### Document text
+++
The will-he-or-won’t he speculation about the Jakarta
governor made the late Friday announcement the most anticipated in
Indonesian politics.
It signals that the leader of the the PDI-P party, Megawati
Sukarnoputri, has finally renounced her own ambition to run again for
president, and has given her blessing to the man universally known as
Jokowi.
Ms Megawati’s daughter, Puan Maharani, made the announcement.
Mr Joko responded: “I have received the mandate from the chairwoman of
[political party] PDI-P to be a presidential candidate. By saying bismillah [in the name of God], I am ready to do it”.
Mr Joko then kissed the red and white Indonesian flag.
The endorsement comes at the end of the week when Ms Megawati
hosted Mr Joko on a trip to Blitar, East Java, to pay respects at her
party’s sacred site, the grave of her father, Sukarno, who was
Indonesia’s first post-independence president and is still a political
icon in the largely Muslim nation of 240 million.
Mr Joko is newcomer on the national stage. He has served just
18 months as the governor of Indonesia’s unruly capital city, Jakarta,
and before that he was a businessman manufacturing furniture and then
mayor of regional Javanese city of Solo.
But his runaway popularity on the national stage has swept
all before it, shocking the incumbents of Indonesia’s cliquey,
Suharto-era political elite and eclipsing all other candidates for
president, even before Friday’s announcement.
The biggest victim will be the Gerindra party’s candidate,
former army general Prabowo Subianto, who, in the absence of Mr Joko’s
candidacy, was the favourite to replace Susilo Bambang Yudhoyono.
Dr Yudhoyono is not eligible to contest again, having served the constitutional maximum of two five-year terms.
The presidential election will be held in July, with a
run-off in September if no candidate wins an absolute majority. Mr Joko,
who is already riding high in the polls, may even be popular enough to
win in the first round.
His new style of “can do” politics has given him an almost
gravitational pull over the country’s millions of poor and middle class
voters.
From North Sumatra to West Papua, people are looking to this
narrow-shouldered, toothy-grinned Central Javanese man to break the
mould of Indonesian politics and begin unwinding the patronage,
corruption and indecision that mar it.
The timing of the PDI-P announcement on Friday appears to
have been determined by the fact that, on April 9, less than a month
away, Indonesia will elect its 560-seat parliament. That poll acts as a
kind of primary for the later presidential election because, without at
least 20 per cent support in the parliament, a presidential candidate
cannot run.
To not have declared Jokowi before then, according to
Jakarta-based political consultant Paul Rowland, would have been a
“massive own goal” for Ms Megawati and her party.
+++
### Record set
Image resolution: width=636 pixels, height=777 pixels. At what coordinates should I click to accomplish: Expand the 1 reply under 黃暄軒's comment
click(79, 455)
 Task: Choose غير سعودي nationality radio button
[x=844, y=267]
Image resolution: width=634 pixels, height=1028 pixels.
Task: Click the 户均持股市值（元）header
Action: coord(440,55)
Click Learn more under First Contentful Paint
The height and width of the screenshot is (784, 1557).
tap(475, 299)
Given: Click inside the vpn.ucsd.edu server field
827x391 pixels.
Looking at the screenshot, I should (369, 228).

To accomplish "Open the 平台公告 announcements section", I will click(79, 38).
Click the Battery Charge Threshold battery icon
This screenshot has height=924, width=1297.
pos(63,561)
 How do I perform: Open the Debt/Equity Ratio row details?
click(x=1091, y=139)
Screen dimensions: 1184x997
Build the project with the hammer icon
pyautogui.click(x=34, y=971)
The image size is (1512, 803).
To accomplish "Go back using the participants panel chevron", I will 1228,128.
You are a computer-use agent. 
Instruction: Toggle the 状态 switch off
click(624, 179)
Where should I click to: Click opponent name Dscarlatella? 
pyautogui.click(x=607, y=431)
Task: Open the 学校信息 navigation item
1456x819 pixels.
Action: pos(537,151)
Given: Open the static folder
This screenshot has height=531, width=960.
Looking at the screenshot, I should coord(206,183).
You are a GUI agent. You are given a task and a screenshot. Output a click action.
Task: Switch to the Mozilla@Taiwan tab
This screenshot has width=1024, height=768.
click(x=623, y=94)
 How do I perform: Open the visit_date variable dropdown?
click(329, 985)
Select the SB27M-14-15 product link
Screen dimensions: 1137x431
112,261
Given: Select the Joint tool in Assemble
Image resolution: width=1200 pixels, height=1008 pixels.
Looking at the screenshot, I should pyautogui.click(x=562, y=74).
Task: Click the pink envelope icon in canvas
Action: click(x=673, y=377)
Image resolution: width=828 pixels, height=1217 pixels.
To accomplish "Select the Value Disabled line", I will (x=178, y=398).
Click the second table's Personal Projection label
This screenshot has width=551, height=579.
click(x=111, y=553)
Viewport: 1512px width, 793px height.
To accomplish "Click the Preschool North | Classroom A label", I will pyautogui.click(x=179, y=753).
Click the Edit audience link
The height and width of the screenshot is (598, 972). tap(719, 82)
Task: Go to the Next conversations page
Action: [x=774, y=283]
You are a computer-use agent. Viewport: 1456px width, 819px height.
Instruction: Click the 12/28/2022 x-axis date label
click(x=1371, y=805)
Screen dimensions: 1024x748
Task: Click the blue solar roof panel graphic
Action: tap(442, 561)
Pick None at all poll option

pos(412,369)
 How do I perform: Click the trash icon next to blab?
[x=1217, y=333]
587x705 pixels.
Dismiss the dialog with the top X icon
+++
### Short task
Output the passage of the Jokowi article from "From North Sumatra" up to and including "and her party.", word for word.

### Final answer
From North Sumatra to West Papua, people are looking to this
narrow-shouldered, toothy-grinned Central Javanese man to break the
mould of Indonesian politics and begin unwinding the patronage,
corruption and indecision that mar it.
The timing of the PDI-P announcement on Friday appears to
have been determined by the fact that, on April 9, less than a month
away, Indonesia will elect its 560-seat parliament. That poll acts as a
kind of primary for the later presidential election because, without at
least 20 per cent support in the parliament, a presidential candidate
cannot run.
To not have declared Jokowi before then, according to
Jakarta-based political consultant Paul Rowland, would have been a
“massive own goal” for Ms Megawati and her party.